> TASK DIRECTIONS
Please reproduce the Kenyan maternity detention case text word for word, between "Date of the" and "paid her bill.", inclusive.

> PAGE TEXT
Millicent Awuor Omuya and Margaret Anyoso Oliele v. The Attorney General & 4 Others [2015], Petition No. 562 of 2012

Two women who were detained by a public maternity hospital for non-payment of their hospital delivery bills sued the government and hospital alleging violations of their and their children’s constitutional rights and rights under various regional and international human rights instruments.  Both petitioners had originally sought affordable clinics due the low delivery prices, but both were unexpectedly referred to Pumwani Maternity Hospital, where they delivered but the prices were much higher than they were able to pay. As a result, they were detained.

Date of the Ruling: 
Sep 17 2015
Forum: 
High Court of Kenya at Nairobi
Type of Forum: 
Domestic
Summary: 

In 2010, expectant mothers Millicent Awuor Omuya and Margaret Anyoso Oliele planned to deliver their children in clinics with affordable maternity fees. However, due to possible complications, both women were transferred to Pumwani Maternity Hospital, East Africa’s largest referral maternity hospital. In Ms. Awuor’s case, even though the complications did not materialize, she was still charged 3,600 Kenya Shillings (Kshs). She unsuccessfully sought assistance with these fees from a hospital social worker and the hospital matron. Because she was unable to pay the fees, she was detained for 24 days and only discharged after the city mayor paid her bill.

> ENTRIES PROVIDED

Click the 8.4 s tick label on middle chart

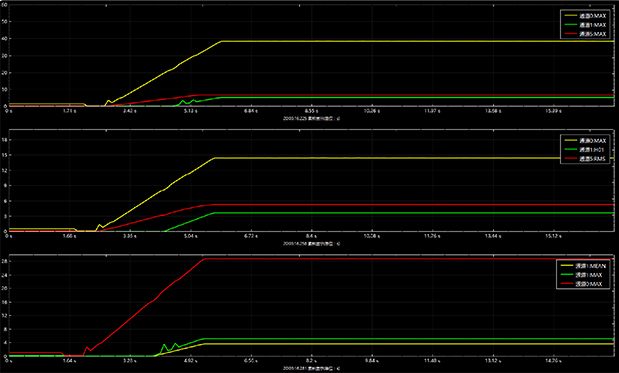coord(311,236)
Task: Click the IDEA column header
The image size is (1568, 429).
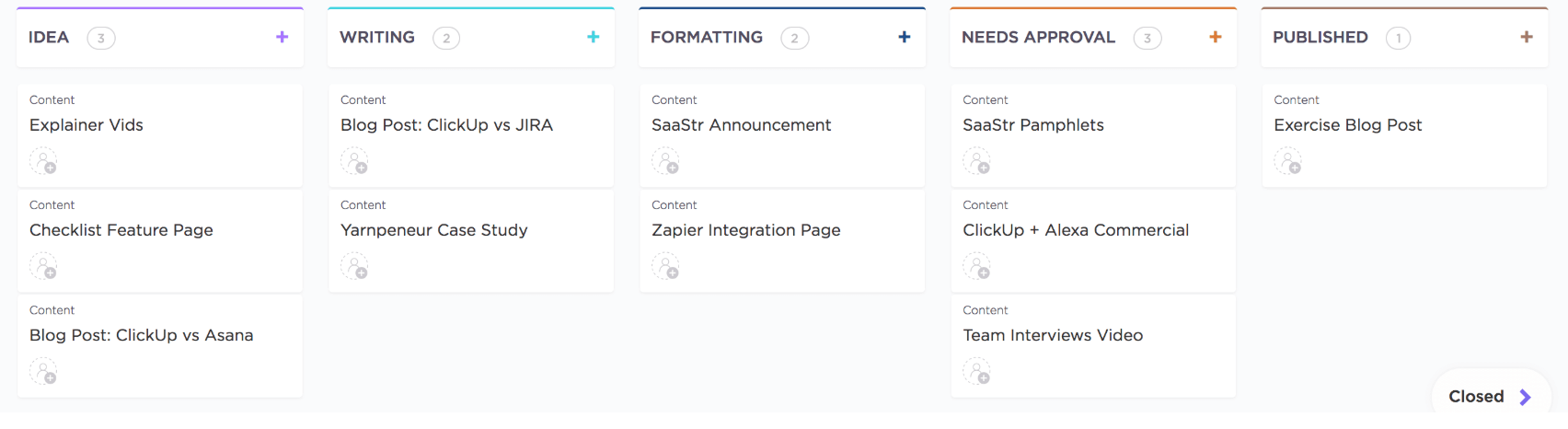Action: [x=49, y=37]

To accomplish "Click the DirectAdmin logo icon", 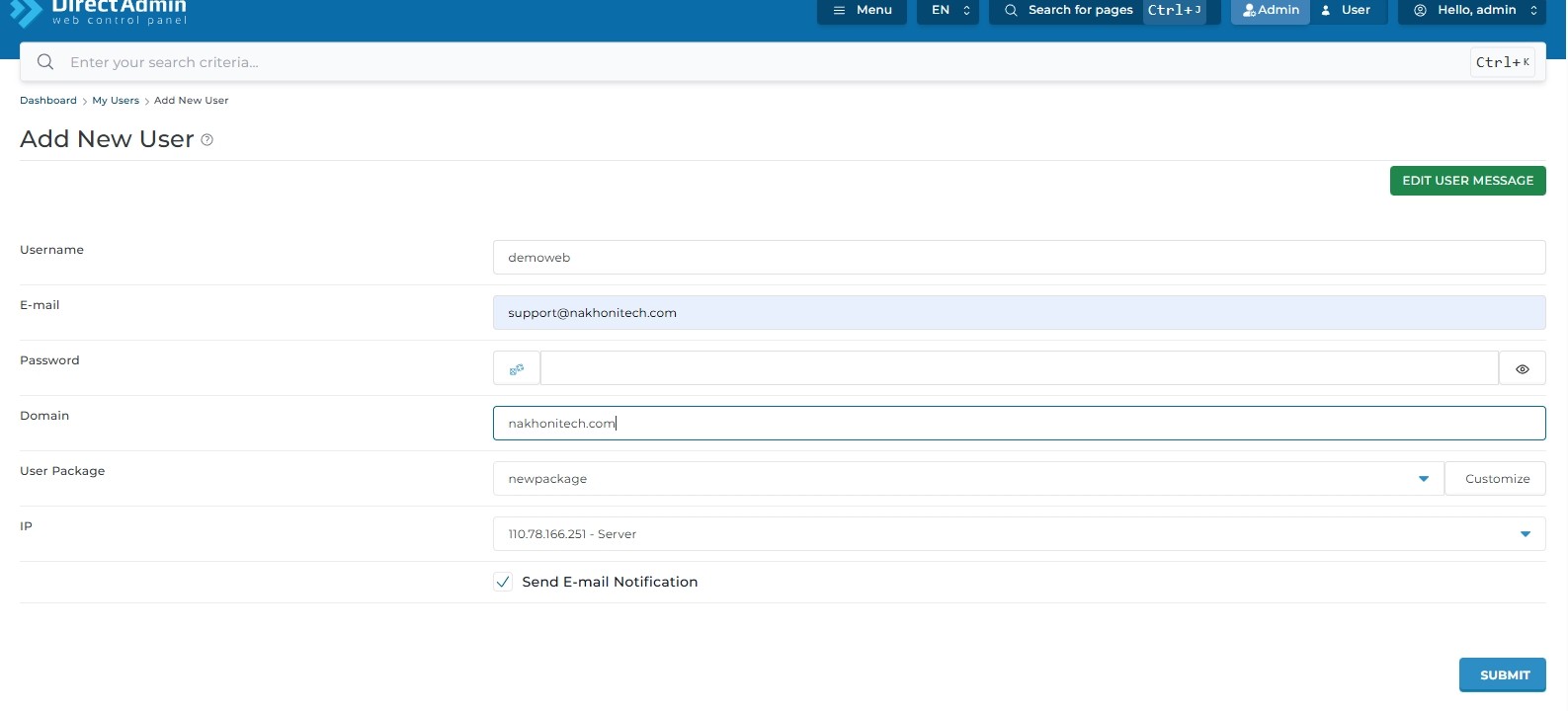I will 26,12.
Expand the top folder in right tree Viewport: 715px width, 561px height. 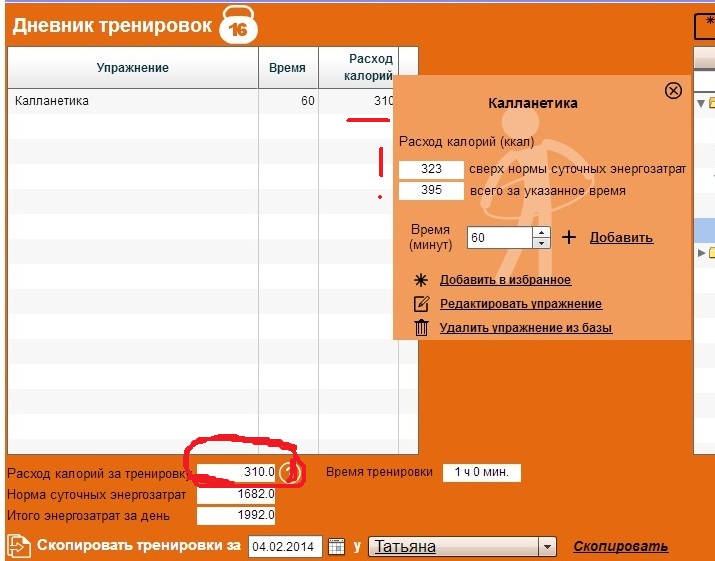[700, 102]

> RESULT FOR THIS EXERCISE
Date of the Ruling: 
Sep 17 2015
Forum: 
High Court of Kenya at Nairobi
Type of Forum: 
Domestic
Summary: 

In 2010, expectant mothers Millicent Awuor Omuya and Margaret Anyoso Oliele planned to deliver their children in clinics with affordable maternity fees. However, due to possible complications, both women were transferred to Pumwani Maternity Hospital, East Africa’s largest referral maternity hospital. In Ms. Awuor’s case, even though the complications did not materialize, she was still charged 3,600 Kenya Shillings (Kshs). She unsuccessfully sought assistance with these fees from a hospital social worker and the hospital matron. Because she was unable to pay the fees, she was detained for 24 days and only discharged after the city mayor paid her bill.